One presumes that regulatory bodies exist in Ghana for common-good purposes - to ensure the protection of individuals and society at large: by enforcing the rules and regulations outlined in laws passed by Parliament towards that end.
How then is it possible that when petrol filling stations in this country - involved in unlawful schemes designed to rob their customers - are caught red-handed by officials of the Ghana Standards Authority (GSA) cheating customers who purchase fuel from their forecourts, their identities are not revealed to the nation by that particular regulatory body?
Of what use is the GSA to Ghanaian society if it shields ruthless fraudsters in the downstream oil sector who clearly - by their vile and dispicable conduct - should not be allowed by their parent oil marketing companies (OMC) to sell fuel to the motoring public under any circumstances: by failing to reveal their identities publicly?
It is beyond belief that the GSA did not see that its primary responsibility was to ensure the protection of consumers in this shabby affair - but rather opted (for reasons known only to itself) to hide the criminal conduct of those behind this egregious example of racketeering by individual petrol filling stations: by not identifying them publicly.
The question is: Is that not a clear case of deriliction of duty by officials of what is a regulatory body set up to protect society from precisely such cases of fraudulent trading practices?
It is important for all the employees of the GSA to note that had such an outrage occurred in any other jurisdiction, it would have led immediately to the resignation of the overall head of the very important public regulatory organisation they work for.
For their information, this is a major scandal - as bad as the cynical, incomprehensible and incredibly stupid lifting of the ban on the importation of vehicle-engine-destroying, health-damaging as well as pollution-causing substandard fuel into Ghana.
Sometimes it is almost as if our system is deliberately run from the shadows solely to enrich our vampire-elites at the expense of society. Hmm, Ghana...

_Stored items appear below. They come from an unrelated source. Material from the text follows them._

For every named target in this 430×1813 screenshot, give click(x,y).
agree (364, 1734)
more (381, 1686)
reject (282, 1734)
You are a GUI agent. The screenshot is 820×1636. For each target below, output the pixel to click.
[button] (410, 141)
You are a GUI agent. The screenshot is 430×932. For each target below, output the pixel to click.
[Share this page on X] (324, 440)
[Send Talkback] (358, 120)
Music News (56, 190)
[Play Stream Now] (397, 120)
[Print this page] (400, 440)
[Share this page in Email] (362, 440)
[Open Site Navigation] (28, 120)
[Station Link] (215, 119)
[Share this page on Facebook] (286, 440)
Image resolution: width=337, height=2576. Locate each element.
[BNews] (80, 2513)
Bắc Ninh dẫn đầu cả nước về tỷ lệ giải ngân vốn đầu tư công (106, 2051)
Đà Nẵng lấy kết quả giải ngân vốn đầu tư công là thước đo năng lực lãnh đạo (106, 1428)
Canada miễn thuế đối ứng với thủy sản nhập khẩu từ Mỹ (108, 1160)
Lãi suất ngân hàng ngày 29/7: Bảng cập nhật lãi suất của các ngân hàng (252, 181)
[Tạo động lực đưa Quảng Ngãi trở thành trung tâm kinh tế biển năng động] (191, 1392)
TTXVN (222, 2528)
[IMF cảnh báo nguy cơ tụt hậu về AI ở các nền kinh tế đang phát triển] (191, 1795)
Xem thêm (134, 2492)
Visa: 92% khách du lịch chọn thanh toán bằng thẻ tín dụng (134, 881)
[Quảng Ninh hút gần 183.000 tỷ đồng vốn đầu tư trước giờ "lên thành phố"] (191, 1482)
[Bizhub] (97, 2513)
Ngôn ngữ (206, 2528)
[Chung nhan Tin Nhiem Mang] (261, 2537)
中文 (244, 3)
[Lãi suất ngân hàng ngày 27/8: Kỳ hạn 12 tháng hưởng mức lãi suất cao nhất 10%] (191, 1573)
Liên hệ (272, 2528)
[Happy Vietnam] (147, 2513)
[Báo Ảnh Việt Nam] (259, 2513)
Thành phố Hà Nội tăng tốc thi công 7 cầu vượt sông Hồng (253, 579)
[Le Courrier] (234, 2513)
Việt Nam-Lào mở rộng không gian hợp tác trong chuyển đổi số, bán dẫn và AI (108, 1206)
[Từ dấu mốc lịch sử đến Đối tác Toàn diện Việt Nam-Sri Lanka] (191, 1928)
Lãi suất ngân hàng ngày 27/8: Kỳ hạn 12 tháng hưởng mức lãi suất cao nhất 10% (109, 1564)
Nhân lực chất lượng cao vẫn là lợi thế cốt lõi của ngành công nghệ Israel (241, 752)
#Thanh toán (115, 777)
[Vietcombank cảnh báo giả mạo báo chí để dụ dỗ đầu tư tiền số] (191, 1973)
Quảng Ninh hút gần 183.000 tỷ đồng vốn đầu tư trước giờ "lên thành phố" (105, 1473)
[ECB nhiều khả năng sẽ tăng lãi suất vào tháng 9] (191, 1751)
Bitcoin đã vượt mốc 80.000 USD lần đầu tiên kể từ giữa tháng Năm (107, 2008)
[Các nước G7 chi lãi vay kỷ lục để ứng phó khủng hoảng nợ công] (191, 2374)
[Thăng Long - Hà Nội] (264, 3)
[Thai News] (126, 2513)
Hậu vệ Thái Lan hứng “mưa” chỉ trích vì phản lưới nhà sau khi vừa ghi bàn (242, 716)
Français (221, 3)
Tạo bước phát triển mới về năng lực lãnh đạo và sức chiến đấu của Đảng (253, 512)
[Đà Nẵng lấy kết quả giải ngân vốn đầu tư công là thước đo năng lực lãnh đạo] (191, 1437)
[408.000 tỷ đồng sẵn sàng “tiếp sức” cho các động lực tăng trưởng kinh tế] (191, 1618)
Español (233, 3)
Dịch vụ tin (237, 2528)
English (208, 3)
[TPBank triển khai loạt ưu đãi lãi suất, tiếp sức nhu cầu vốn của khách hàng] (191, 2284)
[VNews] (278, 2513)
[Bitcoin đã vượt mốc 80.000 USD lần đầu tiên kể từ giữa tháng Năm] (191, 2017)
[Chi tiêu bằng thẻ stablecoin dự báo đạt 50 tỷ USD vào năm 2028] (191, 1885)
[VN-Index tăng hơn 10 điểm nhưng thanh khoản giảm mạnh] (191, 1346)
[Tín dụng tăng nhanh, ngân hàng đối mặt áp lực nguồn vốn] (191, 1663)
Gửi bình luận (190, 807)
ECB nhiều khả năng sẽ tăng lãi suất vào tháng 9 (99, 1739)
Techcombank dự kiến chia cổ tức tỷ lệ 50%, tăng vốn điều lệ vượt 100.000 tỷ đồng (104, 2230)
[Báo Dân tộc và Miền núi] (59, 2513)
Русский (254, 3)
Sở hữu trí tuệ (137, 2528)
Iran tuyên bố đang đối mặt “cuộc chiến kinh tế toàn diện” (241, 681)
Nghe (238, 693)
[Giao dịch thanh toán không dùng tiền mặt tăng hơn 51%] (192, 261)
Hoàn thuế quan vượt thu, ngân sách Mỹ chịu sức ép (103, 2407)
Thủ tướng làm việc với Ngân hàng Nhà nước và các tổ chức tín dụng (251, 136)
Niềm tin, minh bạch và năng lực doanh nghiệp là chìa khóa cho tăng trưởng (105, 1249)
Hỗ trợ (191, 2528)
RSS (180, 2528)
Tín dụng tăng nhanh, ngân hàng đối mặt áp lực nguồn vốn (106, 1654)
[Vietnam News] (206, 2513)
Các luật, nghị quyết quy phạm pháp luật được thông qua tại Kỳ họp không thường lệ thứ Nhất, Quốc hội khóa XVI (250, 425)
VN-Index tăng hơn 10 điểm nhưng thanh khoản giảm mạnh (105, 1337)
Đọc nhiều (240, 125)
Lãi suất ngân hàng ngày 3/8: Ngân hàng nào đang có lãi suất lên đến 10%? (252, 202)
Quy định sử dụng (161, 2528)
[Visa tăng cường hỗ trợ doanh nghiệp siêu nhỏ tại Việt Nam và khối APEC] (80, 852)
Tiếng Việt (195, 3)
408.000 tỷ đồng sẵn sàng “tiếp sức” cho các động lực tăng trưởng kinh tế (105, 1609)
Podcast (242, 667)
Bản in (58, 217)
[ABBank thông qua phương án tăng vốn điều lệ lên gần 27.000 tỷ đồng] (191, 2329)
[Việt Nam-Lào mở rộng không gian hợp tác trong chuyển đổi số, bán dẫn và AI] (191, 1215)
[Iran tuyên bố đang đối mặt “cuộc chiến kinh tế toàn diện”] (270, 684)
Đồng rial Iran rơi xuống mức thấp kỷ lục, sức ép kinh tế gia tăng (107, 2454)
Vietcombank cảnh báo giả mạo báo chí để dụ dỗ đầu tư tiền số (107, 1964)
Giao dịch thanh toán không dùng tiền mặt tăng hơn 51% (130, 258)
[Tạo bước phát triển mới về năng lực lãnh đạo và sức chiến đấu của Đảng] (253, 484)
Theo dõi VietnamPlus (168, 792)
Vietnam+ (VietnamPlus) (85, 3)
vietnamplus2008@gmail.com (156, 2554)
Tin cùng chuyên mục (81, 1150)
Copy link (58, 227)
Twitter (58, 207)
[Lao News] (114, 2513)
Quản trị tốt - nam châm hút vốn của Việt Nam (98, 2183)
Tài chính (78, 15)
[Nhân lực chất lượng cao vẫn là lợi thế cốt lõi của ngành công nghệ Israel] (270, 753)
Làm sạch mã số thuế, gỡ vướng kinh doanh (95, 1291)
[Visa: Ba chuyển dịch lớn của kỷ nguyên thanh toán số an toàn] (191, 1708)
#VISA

The GSA owes it to the motoring public to name and shame all petrol filling stations in Ghana that are caught ripping-off their customers so shamelessly - for that is the surest way of ending such unethical trading practices in the downstream oil sector completely.
After all, what self-respecting downstream oil marketing company wants its brand damaged by crooks it unwittingly enters into franchisor/franchisee partnerships with?
If the GSA had outed those crooks it caught recently, in the first place, would their franchisor OMCs not immediately have abrogated their partnership agreements with them: and taken active steps to replace them with new and more honest franchisees who won't sully their brands in such cavalier fashion? Ebeeii.
Finally, if the GSA does not want discerning Ghanaians to come to the unfair conclusion that it is a very corrupt organisation - apparently in the very deep pockets of rogue franchisees of downstream OMCs - it should immediately identify all the dishonest petrol filling stations it recently caught cheating their customers. Enough is enough. Haaba.